GIVEN REQUEST: Revise the part of the records from the line containing "At what coordinates" through the end of the records, replacing "TEST" with "RESET" and keeping everything else the same. Leave the pictures out of your answer.

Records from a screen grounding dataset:
□ □ □ □ □

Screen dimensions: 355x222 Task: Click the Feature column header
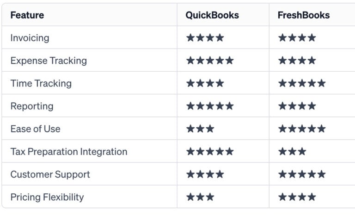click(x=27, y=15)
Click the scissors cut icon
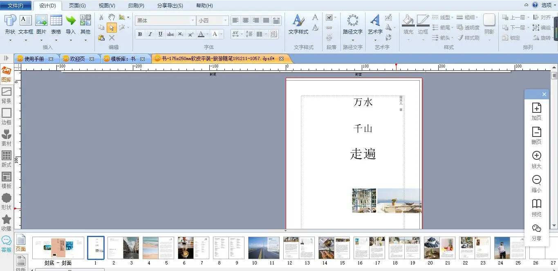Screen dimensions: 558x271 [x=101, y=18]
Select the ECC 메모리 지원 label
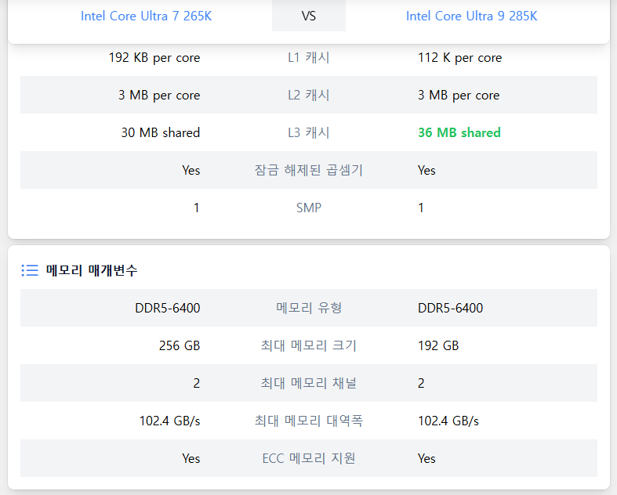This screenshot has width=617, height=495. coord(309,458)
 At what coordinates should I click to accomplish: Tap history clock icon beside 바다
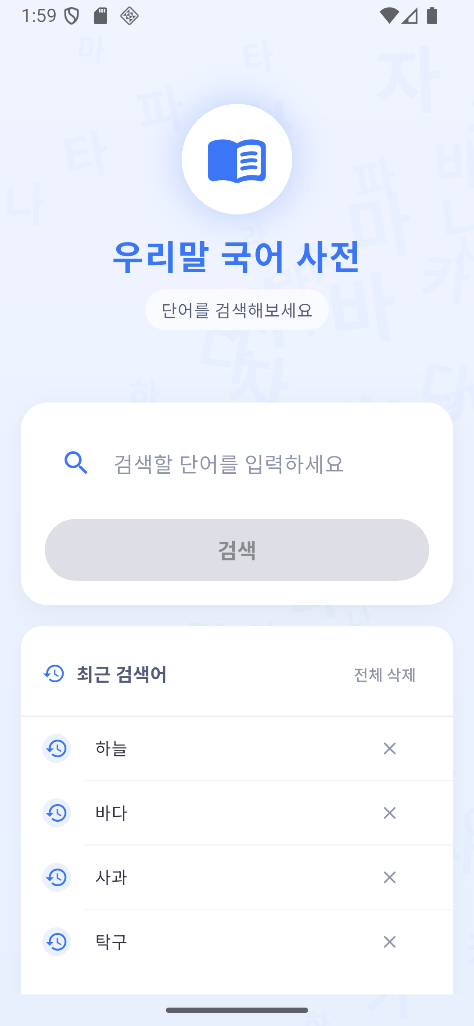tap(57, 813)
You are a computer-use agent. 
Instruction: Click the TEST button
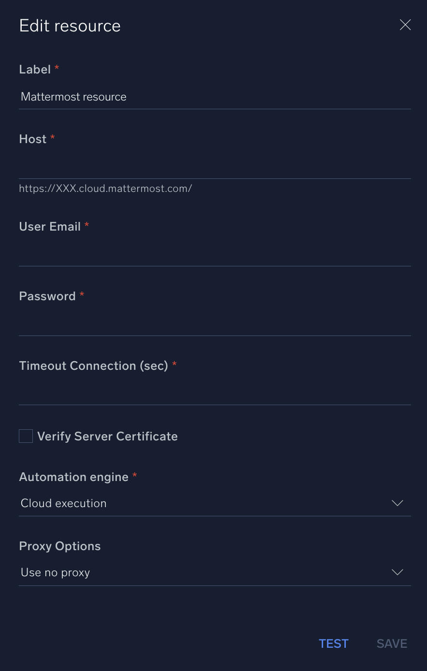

□ □ □ □ □

THE RESULT:
 At what coordinates should I click to accomplish: Tap history clock icon beside 바다
tap(57, 813)
You are a computer-use agent. 
Instruction: Click the RESET button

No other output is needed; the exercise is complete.